Sr. Presidente: a crise habitacional acusa também entre nós um grau de reconhecida importância, acentuadamente nos grandes aglomerados populacionais, mas sofrendo também efeitos semelhantes em todos os meios, ainda os mais reduzidos.
A preferência que as gentes das aldeias vêm dando às cidades, onde procuram melhorias das suas condições de vida; o crescimento progressivo da população, que deve. na hora presente, atingir no continente os 9 milhões: as acanhadas condições em que vivem milhares de famílias constituídas por elementos numerosos; a existência de casas em ruínas, desprovidas de todos os preceitos higiénicos e onde tudo falta; o regime de industrialização a que se está procedendo, dando erradas preferências para a sua montagem às cidades, num desprezo absoluto pelas vantagens do seu estabelecimento em meios subdesenvolvidos; a falta de protecção devida ao trabalhador dos campos, em manifesta desigualdade com o trabalhador das oficinas, das indústrias e de outras ocupações, e muitos outras factores, tem concorrido para o deficit habitacional manifestado em grande escala, nos meios urbanos.
Considerados todos estes motivos e razões, o Estado, dentro das suas possibilidades, tem demonstrado o maior empenho em dar ao problema o remédio exigido, através de leis estimulando e facilitando as construções e dos investimentos e comparticipações na satisfação dessa necessidade, fonte, de dificuldades reflectidas no nível de vida do nosso povo, que tanta preocupação nos causa.
Não pode negar-se, ou desconhecer-se o que se tem realizado.
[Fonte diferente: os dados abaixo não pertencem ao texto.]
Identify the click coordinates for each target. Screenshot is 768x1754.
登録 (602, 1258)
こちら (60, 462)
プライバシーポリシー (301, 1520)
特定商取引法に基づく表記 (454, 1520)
Mas não pode olvidar-se também que dentro do melhor princípio, é necessário fazer-se muito mais, destinando-se verbas bastantes para dar rumo definitivo a questão de tanta actualidade e magnitude.
De norte a sul do País, observam-se bairros alegres e confortáveis que os trabalhadores habitam. Mas se esses somam já cifra elevada, é necessário que a eles se juntem, e em curto prazo, muitos outros, demonstrativos do empenho e da vontade do Estado, dando a cada família o seu lar.
Particularmente no Porto e no seu distrito, que aqui, na Assembleia Nacional, represento como Deputado, tenho vivido em permanente ansiedade, entregando-me à defesa do problema habitacional, que, revestindo aspectos inquietantes, se vem atenuando de dia para dia, com a adopção e aplicação de medidas atinentes à sua solução.